Nun hatte sich auch noch Ben aufgesetzt und alle Drei blickten verwirrt auf FX herab.

„Ja.”

War die einsilbige Antwort von FX.

„Du spinnst!”

„Total verrückt!”

„Diggi, was rauchst Du? Wasn, wenn da jemand aufs Klo geht. Kommt der bei uns wieder raus oder was?”

„Och Junx, nun stellt Euch doch nicht dümmer als Ihr seid! Glaubt Ihr wirklich, jeder, der will, kann durch so eine Tür gehen? Nein, natürlich nicht! Das ist nur sehr wenigen Menschen vorbehalten. Zweiundvierzig, um genau zu sein, können diese Türen nutzen oder die Erlaubnis dazu erteilen. Und vielleicht sind Toilettentüren auch nicht die besten Türen für solche Abkürzungen. Andererseits sind stille Örtchen immer gut, wenn man möglichst wenig Aufmerksamkeit erregen möchte. Nur sollte man dann nicht gleich mit vier Personen durch eine Tür schreiten, das könnte dann wohl zu Missinterpretationen führen. Besonders auf einer schwulen Party!”

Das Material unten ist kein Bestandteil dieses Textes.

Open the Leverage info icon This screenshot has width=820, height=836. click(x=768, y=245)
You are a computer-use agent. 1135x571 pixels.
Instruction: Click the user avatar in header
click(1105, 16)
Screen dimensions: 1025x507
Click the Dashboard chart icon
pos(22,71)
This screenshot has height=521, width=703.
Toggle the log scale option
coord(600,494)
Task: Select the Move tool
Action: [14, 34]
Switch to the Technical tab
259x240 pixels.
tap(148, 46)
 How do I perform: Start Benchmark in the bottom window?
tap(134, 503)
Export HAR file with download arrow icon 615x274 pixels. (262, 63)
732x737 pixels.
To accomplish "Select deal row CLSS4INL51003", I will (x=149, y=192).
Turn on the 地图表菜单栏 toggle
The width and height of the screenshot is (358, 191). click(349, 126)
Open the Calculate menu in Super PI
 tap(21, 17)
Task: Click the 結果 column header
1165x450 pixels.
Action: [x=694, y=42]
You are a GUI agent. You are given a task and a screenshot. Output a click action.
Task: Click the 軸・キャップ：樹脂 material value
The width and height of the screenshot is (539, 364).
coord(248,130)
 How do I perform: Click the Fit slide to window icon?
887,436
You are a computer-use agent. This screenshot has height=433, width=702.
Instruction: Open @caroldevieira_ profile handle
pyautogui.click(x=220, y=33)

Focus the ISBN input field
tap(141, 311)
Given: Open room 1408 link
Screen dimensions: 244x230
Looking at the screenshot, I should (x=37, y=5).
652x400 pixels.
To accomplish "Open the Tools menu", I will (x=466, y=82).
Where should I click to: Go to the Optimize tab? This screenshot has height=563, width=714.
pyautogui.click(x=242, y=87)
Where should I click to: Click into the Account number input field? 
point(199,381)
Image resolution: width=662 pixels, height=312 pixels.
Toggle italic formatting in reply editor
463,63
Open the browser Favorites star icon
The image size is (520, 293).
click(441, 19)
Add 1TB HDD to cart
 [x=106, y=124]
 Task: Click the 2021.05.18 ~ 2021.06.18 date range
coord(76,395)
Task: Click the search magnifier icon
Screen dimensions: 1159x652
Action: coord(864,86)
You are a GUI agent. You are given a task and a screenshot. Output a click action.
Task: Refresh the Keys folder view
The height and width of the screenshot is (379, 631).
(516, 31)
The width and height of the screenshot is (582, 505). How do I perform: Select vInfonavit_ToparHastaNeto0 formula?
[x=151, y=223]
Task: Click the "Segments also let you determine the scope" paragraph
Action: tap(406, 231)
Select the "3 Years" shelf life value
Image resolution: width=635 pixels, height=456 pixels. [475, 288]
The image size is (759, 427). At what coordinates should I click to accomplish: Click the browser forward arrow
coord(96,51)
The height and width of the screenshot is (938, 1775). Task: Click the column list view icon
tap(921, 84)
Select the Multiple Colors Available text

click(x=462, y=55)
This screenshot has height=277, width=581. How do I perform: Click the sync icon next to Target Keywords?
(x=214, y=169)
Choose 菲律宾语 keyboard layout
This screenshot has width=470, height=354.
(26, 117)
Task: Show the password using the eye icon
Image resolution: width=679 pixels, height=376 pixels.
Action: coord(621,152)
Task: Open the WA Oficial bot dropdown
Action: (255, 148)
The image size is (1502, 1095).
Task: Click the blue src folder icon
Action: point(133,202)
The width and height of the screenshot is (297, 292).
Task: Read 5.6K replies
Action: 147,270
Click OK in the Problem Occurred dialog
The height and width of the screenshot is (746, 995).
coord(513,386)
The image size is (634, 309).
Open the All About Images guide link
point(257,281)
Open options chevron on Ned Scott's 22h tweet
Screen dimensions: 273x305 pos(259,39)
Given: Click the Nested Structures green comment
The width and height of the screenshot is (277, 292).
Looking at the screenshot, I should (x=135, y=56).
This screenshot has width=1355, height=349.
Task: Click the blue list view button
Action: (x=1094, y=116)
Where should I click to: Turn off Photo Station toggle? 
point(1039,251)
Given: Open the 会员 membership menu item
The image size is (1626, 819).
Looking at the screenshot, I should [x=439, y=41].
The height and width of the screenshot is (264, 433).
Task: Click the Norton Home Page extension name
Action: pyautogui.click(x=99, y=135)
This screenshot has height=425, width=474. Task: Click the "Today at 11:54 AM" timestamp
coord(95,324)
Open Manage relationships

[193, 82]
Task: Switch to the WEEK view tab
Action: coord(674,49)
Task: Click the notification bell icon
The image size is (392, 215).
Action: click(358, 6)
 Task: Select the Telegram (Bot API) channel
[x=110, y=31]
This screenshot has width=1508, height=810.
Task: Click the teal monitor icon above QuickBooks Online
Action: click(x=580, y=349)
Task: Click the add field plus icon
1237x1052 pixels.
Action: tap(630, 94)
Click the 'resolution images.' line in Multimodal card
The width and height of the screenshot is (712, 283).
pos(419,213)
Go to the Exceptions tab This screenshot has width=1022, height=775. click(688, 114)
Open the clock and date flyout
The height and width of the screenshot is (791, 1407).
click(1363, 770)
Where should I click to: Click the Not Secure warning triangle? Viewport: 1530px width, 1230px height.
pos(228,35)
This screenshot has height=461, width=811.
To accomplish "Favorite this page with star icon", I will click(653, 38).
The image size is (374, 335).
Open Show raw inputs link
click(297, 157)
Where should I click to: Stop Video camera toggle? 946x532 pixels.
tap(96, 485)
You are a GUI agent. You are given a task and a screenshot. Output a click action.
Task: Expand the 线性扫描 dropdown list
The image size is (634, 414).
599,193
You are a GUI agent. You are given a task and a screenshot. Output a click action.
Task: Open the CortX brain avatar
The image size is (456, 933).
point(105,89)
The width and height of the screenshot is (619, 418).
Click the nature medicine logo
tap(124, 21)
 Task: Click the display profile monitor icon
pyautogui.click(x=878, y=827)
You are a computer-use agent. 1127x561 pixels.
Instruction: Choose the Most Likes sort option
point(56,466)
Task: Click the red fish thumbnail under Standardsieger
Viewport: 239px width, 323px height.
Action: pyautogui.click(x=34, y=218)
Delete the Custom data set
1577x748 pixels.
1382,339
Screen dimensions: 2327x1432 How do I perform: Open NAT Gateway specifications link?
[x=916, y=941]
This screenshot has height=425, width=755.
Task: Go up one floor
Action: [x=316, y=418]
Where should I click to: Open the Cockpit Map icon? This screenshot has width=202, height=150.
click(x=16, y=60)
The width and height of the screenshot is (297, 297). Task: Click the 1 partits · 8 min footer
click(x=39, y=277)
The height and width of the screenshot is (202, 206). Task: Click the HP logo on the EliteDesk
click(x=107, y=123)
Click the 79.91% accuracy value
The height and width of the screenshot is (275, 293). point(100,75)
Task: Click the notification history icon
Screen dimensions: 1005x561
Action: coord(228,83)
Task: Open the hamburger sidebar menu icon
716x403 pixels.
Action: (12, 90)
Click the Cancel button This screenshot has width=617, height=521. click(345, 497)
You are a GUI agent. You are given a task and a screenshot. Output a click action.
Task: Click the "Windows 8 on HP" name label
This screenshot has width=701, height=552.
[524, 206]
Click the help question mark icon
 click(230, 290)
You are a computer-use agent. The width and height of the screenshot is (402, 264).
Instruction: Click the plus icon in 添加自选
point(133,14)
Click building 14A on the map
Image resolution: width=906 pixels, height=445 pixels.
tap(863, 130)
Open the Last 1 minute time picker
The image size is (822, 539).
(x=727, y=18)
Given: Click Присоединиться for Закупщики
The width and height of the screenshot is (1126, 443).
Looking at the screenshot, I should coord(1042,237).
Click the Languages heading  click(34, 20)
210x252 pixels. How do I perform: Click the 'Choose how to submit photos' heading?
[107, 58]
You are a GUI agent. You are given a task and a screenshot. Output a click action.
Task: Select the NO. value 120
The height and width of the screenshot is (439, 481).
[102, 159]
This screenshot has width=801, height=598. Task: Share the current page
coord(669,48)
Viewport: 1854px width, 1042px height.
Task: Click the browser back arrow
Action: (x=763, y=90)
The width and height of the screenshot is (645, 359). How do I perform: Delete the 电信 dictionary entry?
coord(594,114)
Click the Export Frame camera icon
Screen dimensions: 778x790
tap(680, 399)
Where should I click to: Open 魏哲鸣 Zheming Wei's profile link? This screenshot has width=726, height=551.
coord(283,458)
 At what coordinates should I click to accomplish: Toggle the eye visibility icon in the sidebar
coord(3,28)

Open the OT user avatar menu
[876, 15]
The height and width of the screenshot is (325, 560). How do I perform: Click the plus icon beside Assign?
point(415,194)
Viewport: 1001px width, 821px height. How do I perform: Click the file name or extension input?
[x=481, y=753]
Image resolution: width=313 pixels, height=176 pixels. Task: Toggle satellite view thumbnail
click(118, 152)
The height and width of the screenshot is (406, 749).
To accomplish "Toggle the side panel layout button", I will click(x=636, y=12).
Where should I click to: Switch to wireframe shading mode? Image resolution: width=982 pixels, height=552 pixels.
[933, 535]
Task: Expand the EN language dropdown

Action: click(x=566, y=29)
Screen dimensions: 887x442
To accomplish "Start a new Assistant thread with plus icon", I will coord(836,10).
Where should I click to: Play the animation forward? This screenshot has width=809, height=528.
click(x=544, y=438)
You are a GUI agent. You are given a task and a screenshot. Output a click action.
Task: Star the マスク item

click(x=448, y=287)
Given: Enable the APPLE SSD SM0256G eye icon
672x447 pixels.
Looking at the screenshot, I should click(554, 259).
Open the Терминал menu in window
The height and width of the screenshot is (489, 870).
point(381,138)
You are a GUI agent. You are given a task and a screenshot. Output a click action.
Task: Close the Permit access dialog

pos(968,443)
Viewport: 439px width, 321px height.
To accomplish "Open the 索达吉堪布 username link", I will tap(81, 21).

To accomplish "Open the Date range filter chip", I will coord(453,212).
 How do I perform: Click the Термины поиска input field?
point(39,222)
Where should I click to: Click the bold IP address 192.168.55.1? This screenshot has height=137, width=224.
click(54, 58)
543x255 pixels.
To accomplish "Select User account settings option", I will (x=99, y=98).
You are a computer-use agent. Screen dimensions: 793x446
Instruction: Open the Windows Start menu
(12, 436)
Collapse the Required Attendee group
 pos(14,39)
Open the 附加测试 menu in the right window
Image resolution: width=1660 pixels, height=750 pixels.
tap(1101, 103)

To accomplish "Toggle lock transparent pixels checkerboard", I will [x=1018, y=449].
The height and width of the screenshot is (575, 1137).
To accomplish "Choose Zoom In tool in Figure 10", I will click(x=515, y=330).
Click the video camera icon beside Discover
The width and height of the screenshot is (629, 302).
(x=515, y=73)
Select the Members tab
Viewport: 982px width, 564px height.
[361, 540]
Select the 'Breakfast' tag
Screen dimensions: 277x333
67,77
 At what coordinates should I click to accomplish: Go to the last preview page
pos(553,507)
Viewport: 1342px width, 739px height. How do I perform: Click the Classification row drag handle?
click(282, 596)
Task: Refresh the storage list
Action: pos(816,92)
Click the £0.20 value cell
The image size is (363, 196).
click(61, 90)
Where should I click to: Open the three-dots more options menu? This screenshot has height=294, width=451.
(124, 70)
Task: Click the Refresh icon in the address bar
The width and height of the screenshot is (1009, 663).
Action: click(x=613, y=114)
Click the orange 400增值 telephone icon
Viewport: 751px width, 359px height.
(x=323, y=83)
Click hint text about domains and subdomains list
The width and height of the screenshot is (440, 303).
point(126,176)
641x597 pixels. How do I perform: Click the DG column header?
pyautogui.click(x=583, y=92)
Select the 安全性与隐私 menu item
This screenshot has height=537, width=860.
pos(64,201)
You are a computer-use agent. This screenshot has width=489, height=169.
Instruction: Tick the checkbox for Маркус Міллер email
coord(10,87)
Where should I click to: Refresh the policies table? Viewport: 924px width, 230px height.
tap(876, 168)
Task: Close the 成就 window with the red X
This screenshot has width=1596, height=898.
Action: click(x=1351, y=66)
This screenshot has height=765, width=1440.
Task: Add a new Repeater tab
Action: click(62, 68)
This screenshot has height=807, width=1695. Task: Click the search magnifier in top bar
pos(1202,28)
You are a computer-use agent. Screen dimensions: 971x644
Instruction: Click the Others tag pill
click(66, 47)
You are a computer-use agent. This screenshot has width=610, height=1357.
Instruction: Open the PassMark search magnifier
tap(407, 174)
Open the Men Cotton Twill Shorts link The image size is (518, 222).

„Diggi, ich bin gerade zu doof dafür. Sag mir einfach wann ich durch welche Tür muss und gut is.”

Ben war sichtlich genervt.

„Okay, auf Wunsch eines einzelnen Herren nehmen wir also wirklich diese beiden Klotüren hier und am Strand. Ich hätte ja etwas nettere Türen gewählt, aber es ist egal. Das WELCHE hätten wir schon einmal. Und nun das WANN?”

„Eigentlich ...” Michel schien so langsam wieder aufzuwachen. „Eigentlich ist es doch egal, ob wir heute Nacht hier auf dem Sofa schlafen, oder am Strand an der Costa Brava, oder?”

„Ist es nicht!” Endlich war auch bei Henne der Groschen gefallen. „Natürlich schlafen wir heute Nacht am Strand und nicht hier in der langweiligen Uni! Also, worauf warten wir noch?”